■ SOURCE EXCERPT
# Help with Waterford Erin Woodstove pls! (Came with house we bought - little instruction)



## kennydewit (Nov 13, 2011)

Hi All!  

I'm new to the Hearth Room, but always a fan of wood heat since I was old enough to know what wood is.  Also long time reader, 1st time poster.

So the story goes:  We bought a house on a river in the country a few months back and other than electric baseboard, it came with this woodstove.  The old lady that owned the place lived here on her own as her husband passed suddenly 10 years ago.  Being from Ireland, and afraid of fires, she didn't have much advice on how to operate it.  Trouble is, we think its undersized and can't get it to burn properly.  Truth is, we're not sure we're doing it right either so we're here to ask!  

I've read through some instruction manuals I found online, but its not clear what the primary and secondary dampers are??  I see an ash pan handle/slide, an Air wash knob and a flap on the flue..but no where else do I see any controls.  If I only use these three methods, I can't get much of a flue temp (300C).  To get a good fire going, I have to crack open the Ash pan door..which they say I shouldn't have to do.  Am I missing something?  

Background on the house:  Its a 2 storey, 1750sq ft, no basement and unheated crawl.  Built in 1984 with insulation values of that time,(will upgrade insulation next summer)  wood stove in living room with ceiling fans in stairwell, dining and kitchen to circulate the heat. We're burning mostly local white Ash which is supposed to be a great burning wood.  Temps here in the winter get down to -30C but average -10.  We're pretty sure by the measurements and description, that this is a Waterford Erin wood stove.  

So we bought 5 cord of hardwood (Ash) for the winter, but want a woodstove efficient enough to make it last.  We're thinking this stove is undersized to begin with, to heat this little house in the dead of winter.  (Have heard it puts out 33k BTU / heats 1000sq ft total?)  We find it won't do an overnight burn and we have to keep feeding it lots of wood every 3 hrs or so..we also suspect the glass seal on the door needs replacing and have seen others with a steel mess over their ash pan grate..ours doesn't have that.  

Thought we'd ask before we replace it soon!..with either a good Canadian made Napoleon 1400 or Pacific Energy Super series.  A speedy reply would be great as its getting pretty cold here now and the wife doesn't want to mess around..she wants heat! haah.  Thanks in advance,


Ken


----------



## BrotherBart (Nov 13, 2011)

For a start, we have the manual here for the stove here in the Hearth Wiki:

https://www.hearth.com/econtent/index.php/wiki/f426c9dd7fa688700087c63c2790846d/


----------



## kennydewit (Nov 13, 2011)

Thanks Brother!

This looks similar to others I've read, though definetely comes through clearer and has the same controls as mine.  Big help.  After reading that,  a few points I've noticed on this Erin stove:

-the Top knob is the primary control knob (Not air wash knob like a different manual told me for a different variation with control knob on the ash pit door)

■ TASK
Please say what wood the household is mostly burning, according to the woodstove thread. The data that comes after the woodstove thread is separate material.

■ AVAILABLE DATA
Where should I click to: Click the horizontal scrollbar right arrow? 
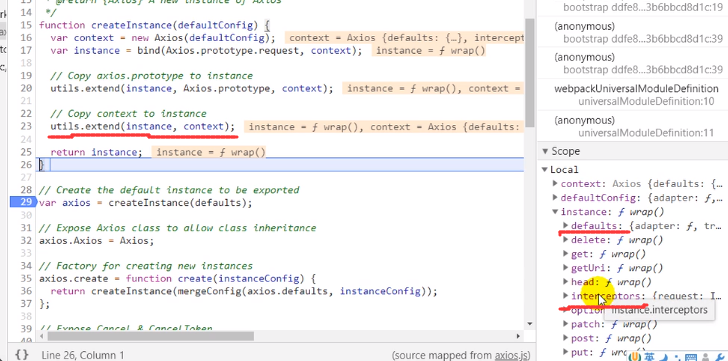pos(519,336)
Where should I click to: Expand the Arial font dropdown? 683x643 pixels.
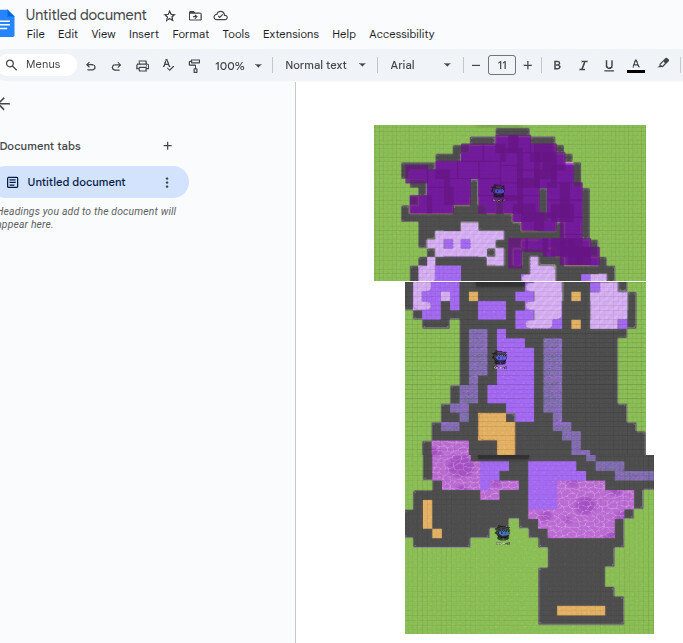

■ FINAL RESULT
Mostly local white Ash.